Since I wanted chunked eggplant in the clafoutis, I steam-fried it. This worked well; it brought out eggplant’s subtle flavors that are sometimes masked by too much oil or tomato sauce. After spreading the cooked eggplant over the bottom of a springform pan, I topped it with cheese, sautéed onions, and a batter flavored with basil and garlic.
The finished dish was full of flavor, and slices of it, paired with a tomato and onion salad, made a delicious, warm from the oven, lunch. The next day I served Eggplant Clafoutis cold, cut into diamonds, as part of an appetizer table (mezedes – μεζέδες) and it disappeared quickly. Like its sweet siblings, savory clafoutis is equally good served warm or at room temperature.
This recipe for Eggplant Clafoutis was “A. Great. Success.” Many thanks to Eating Club Vancouver for the inspiration.
Eggplant Clafoutis (Κλαφουτί με Μελιτζάνες)
Serves 4 – 6 as a main course or 12 – 16 as an appetizer
1 pound eggplant, peel left on and cut into 1” chunks
2 Tbsp. olive oil
Freshly ground black pepper
1 cup grated graviera, kasseri, or asiago cheese
2 cups diced onion, 1/2” dice
2 Tbsp. olive oil
1/2 tsp. crushed red pepper flakes (optional)
3/4 cup all purpose flour
1/4 tsp. salt
1 3/4 cup milk
1/4 cup strained yogurt
3 tbsp. minced fresh basil or mint
1 Tbsp. minced garlic
Freshly ground black pepper
Preheat the oven to 450°F.
Steam-Fry the Eggplant: Heat the oil in a large sauté pan over high heat. Add the eggplant chunks, lightly season with salt and freshly ground black pepper, and quickly stir the eggplant to brown it. When the eggplant starts sticking to the pan add 1/4 cup of water, stir to distribute, cover the pan, and reduce the heat to medium high. Let the eggplant steam until you can hear it sizzling (which means all the water has cooked off). Add 2 Tbsp. of water, stir to distribute, and cover the pan. Repeat until the eggplant is just cooked through. If the eggplant chars a little in between doses of water, all the better; the char adds good flavor to the finished dish.
Make the Clafoutis: Grease the bottom and sides of a 9” round springform pan or 9”x9” square pan (if you want to serve the clafoutis upside down, in addition to greasing the pan, line the bottom with greased waxed or parchment paper. Arrange the cooked eggplant on the bottom. Sprinkle the grated cheese evenly over the eggplant.
Sauté the onion, lightly seasoned with salt and freshly ground black pepper, in olive oil until the onions soften and start to turn golden. Stir in the red pepper flakes, if using, and cook for one minute. Evenly distribute the onion over the grated cheese.

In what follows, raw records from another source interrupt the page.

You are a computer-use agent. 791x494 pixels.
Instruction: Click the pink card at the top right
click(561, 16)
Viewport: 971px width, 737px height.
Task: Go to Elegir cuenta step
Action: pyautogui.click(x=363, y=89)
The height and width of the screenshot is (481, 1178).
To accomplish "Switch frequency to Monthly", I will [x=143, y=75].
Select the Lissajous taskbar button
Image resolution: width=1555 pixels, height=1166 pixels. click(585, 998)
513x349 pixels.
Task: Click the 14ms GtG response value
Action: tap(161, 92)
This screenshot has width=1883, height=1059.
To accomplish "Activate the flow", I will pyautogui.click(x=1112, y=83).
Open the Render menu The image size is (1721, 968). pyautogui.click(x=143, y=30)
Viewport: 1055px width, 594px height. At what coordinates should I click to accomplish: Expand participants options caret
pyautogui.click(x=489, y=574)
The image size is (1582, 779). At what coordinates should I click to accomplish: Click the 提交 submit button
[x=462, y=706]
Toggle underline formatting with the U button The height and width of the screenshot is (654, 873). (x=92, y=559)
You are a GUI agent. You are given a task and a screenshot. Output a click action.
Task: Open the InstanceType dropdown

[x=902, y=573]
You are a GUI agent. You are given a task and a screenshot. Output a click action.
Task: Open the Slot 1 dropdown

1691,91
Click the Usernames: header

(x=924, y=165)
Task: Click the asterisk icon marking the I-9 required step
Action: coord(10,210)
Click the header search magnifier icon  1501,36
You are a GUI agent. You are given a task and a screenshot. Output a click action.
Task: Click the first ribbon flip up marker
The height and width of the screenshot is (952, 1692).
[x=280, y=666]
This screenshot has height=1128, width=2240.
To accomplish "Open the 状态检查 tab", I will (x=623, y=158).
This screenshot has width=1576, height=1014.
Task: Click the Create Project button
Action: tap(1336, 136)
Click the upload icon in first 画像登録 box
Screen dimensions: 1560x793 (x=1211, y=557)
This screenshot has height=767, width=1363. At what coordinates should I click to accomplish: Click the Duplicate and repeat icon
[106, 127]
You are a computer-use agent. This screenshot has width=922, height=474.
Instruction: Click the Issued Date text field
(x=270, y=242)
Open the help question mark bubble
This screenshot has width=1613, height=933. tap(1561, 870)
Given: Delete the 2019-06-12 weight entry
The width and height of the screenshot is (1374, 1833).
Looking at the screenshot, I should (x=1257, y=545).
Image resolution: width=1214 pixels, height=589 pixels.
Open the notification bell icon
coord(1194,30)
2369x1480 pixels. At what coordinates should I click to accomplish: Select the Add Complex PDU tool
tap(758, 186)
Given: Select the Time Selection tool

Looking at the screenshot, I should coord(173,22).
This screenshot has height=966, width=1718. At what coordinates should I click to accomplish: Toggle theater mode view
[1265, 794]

Sift the flour and whisk in 1/4 tsp. salt. Whisk in 1 cup milk, yogurt, basil, garlic, and freshly ground black pepper. Taste and add salt or freshly ground black pepper, as needed. Whisk in the eggs and remaining milk, and continue to whisk until the batter is smooth. Pour the batter over the ingredients in the pan.
Put the clafoutis on the preheated oven’s center rack. Bake 20 – 25 minutes, or until the clafoutis is puffed up and golden on top. Let cool for at least 15 minutes before cutting. Serve warm or at room temperature.
This is my entry for Weekend Herb Blogging, hosted this week by Zorra from Kochtopf.